Y lo que entonces parecía no ser más que una experiencia de emociones superficiales, una llamarada rápida que se consume sin dejar rastro, iba dando paso de forma inadvertida a un fuego lento de brasas firmes que se mantenían ocultas mientras cada uno de nosotros se iba encarando con las cuestiones fundamentales de su propia vida, pero ya lo hacía desde una fe cada vez más sólida y profunda.

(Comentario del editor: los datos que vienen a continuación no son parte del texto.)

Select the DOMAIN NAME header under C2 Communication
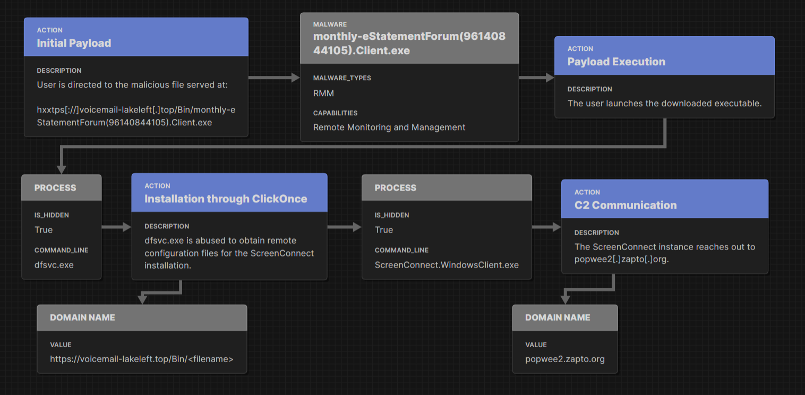 coord(558,317)
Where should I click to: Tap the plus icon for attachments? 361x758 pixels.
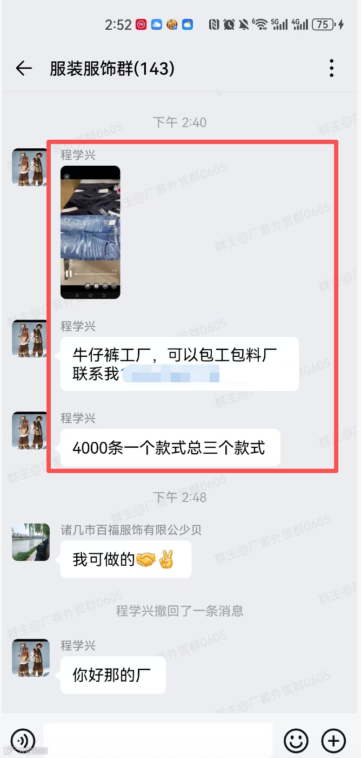pyautogui.click(x=333, y=740)
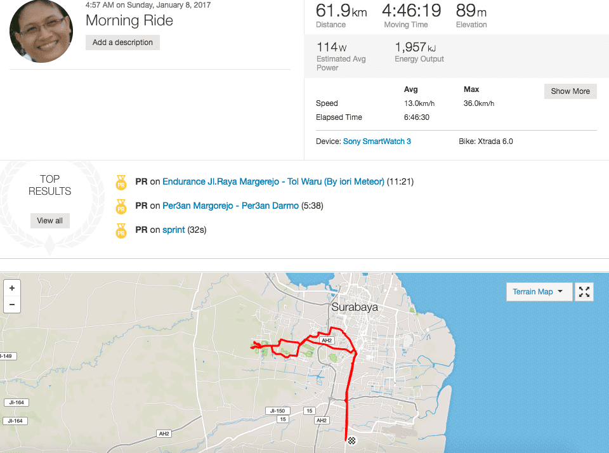Click the checkered finish flag marker

352,440
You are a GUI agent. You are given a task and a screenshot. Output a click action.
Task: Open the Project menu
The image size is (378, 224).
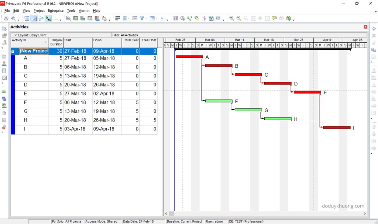point(39,10)

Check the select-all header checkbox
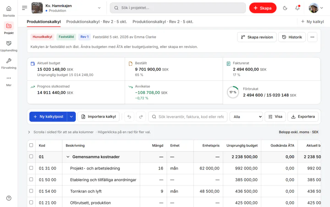[x=31, y=145]

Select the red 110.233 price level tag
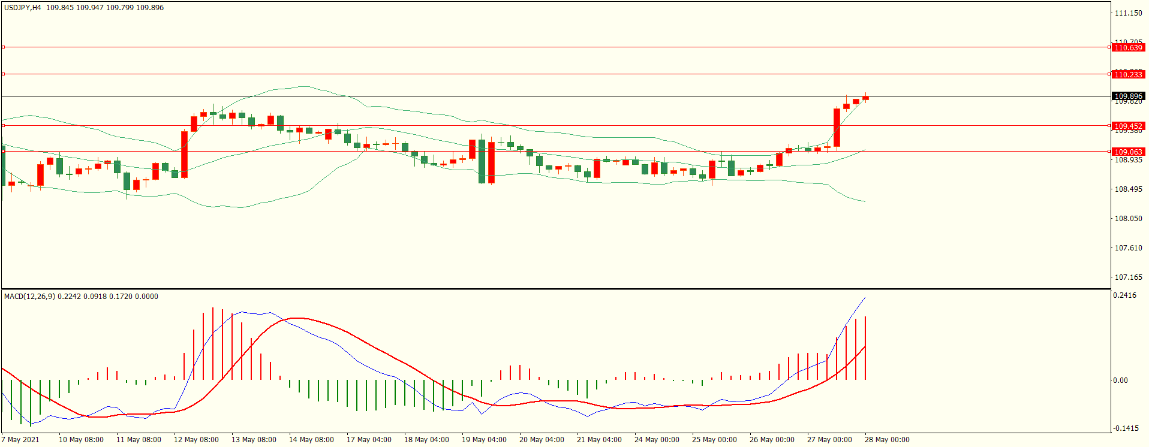click(1128, 74)
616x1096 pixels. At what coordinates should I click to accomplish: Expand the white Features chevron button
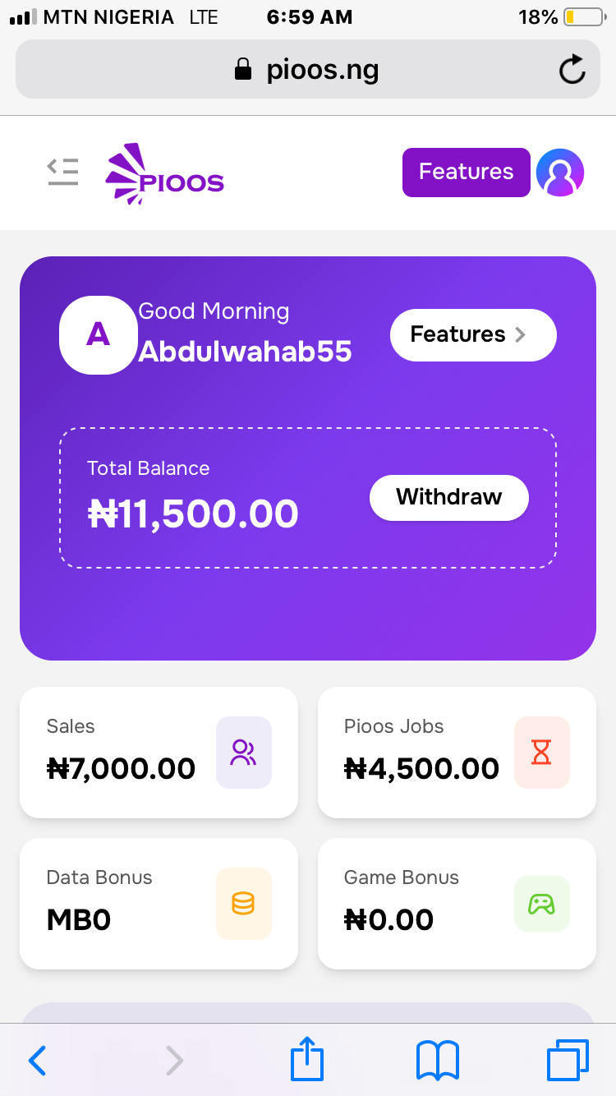click(473, 334)
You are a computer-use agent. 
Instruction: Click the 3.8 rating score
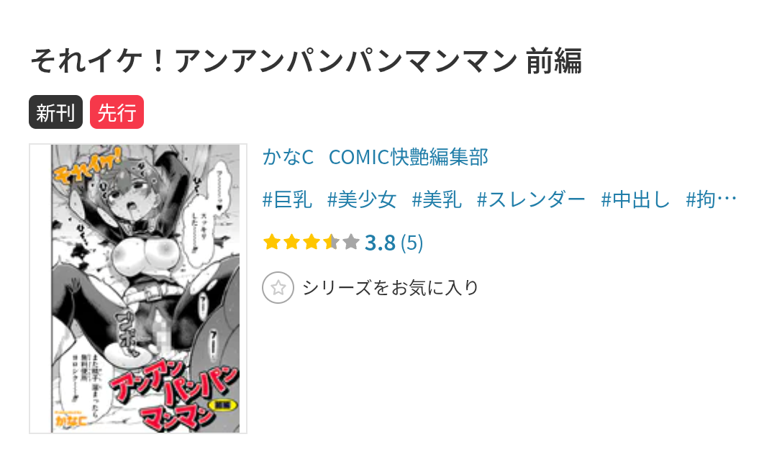pyautogui.click(x=380, y=243)
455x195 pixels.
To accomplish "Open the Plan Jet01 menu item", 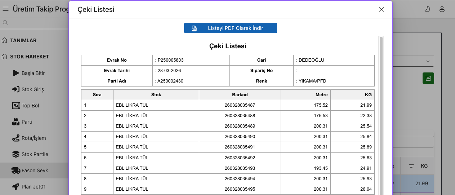I will (x=34, y=187).
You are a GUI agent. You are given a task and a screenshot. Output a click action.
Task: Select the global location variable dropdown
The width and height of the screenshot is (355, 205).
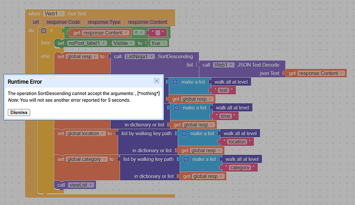point(86,134)
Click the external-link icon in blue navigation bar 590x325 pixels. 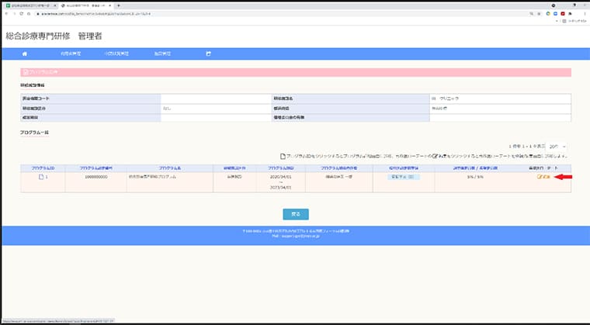tap(208, 54)
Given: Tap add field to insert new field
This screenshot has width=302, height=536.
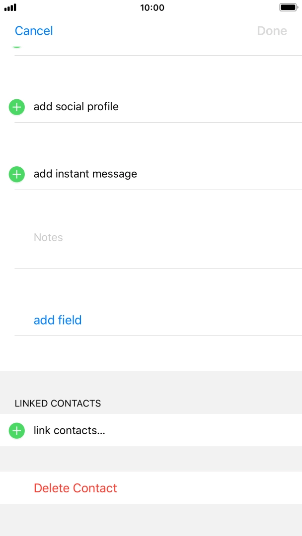Looking at the screenshot, I should click(58, 320).
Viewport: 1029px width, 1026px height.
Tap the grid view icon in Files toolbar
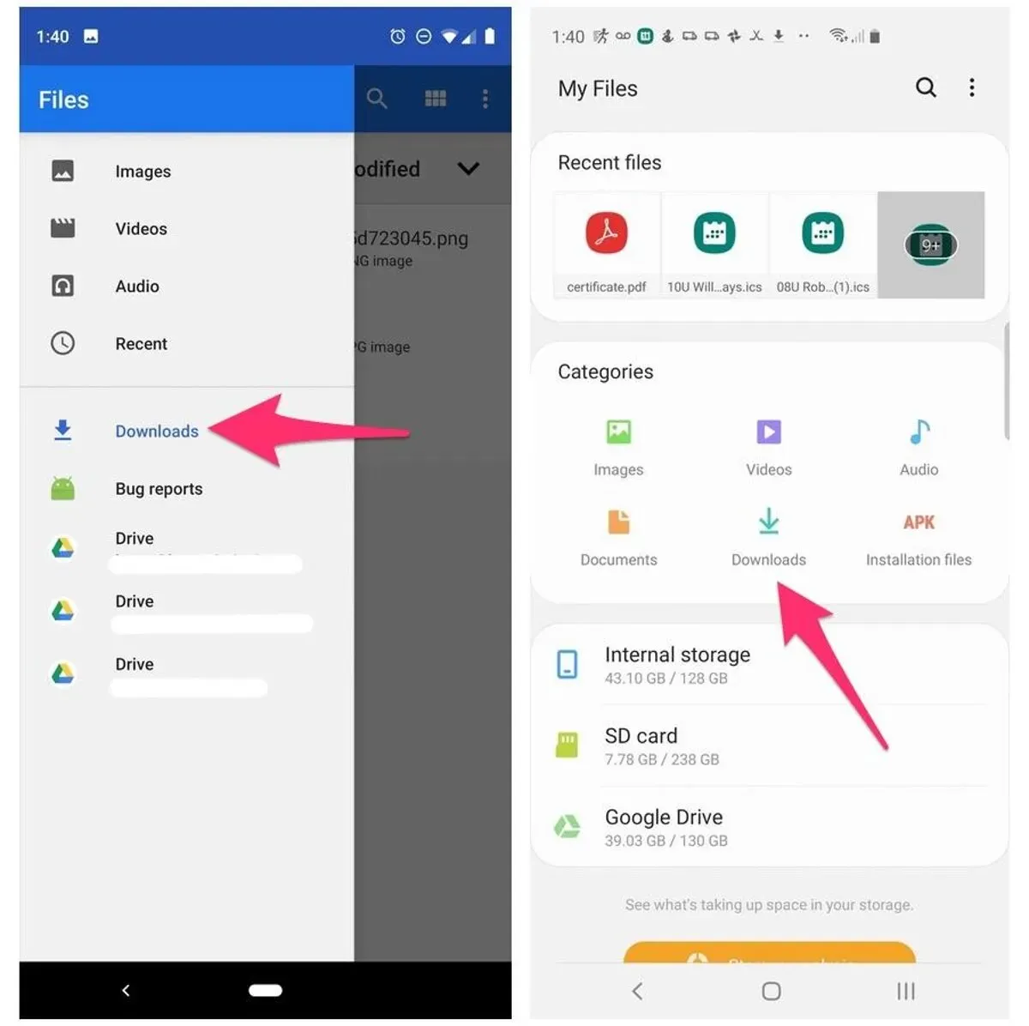click(435, 100)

Y esa fe se fortalecía a medida que seguíamos a aquel Papa polaco al que cada vez veía desde más lejos. De aquél encuentro fortuito de 1982 en Toledo, en el que pasó tan cerca de mí que casi pude tocarle, a la lejanía desde la que le seguí en Czestochowa en 1991, donde ya sólo pude verle a través de unas pantallas gigantes, mientras un poco más hacia el este el rugido de los tanques en las calles de Moscú nos anunciaban la caída de la Unión Soviética. No volví a verle nunca más. Era hora de entrar en el verdadero camino de la fe.
El trabajo, el matrimonio, los hijos, una familia, las realidades temporales iluminadas por una fe cada vez más sólida, que se va curtiendo y fortaleciendo en las tinieblas y en las pruebas, la constatación de la propia debilidad, pero crece, se ahonda se profundiza, se va limpiando de adherencias puestas por los propios pensamientos y sentimientos, y en la que cada vez se perfila con mayor nitidez una única cosa, un hombre crucificado hace dos mil años en Jerusalén, muerto y resucitado.
Como ese otro hombre crucificado al que contemplaba ya desde la más completa lejanía, ese Papa polaco cuyo cuerpo se iba consumiendo año tras año, pero que seguía firme el camino de su particular calvario, a la vista de todos, como aquél Nazareno que cargó con aquél madero a la vista de todo el pueblo de Jerusalén. ¿Sobreexposición mediática?. Y el nudo en la garganta, cada vez que parecía caerse, cada vez que le fallaba la voz, y la rotura del corazón y el llanto incontenible aquella primavera de 2005 en la que finalmente, expiró entregando el espíritu al Padre.
Y desde la noche de la fe, resuena otra vez aquella invitación en mi interior: ¡ven y sígueme! Invitación a la que hoy quiero renovar mi respuesta: “sí, quiero”, sí, ésto es lo que quiero que sea mi vida, aunque no vea nada, aunque la luz esté apagada. Finalmente, me ha sido concedido un regalo, porque soy mucho más torpe que los demás y necesito algún tipo de ayuda especial. Al igual que Santa Teresa de Jesús, yo he visto el infierno. Y he visto a un hombre, un hombre al que seguir al que dije sí. ¡Santo súbito!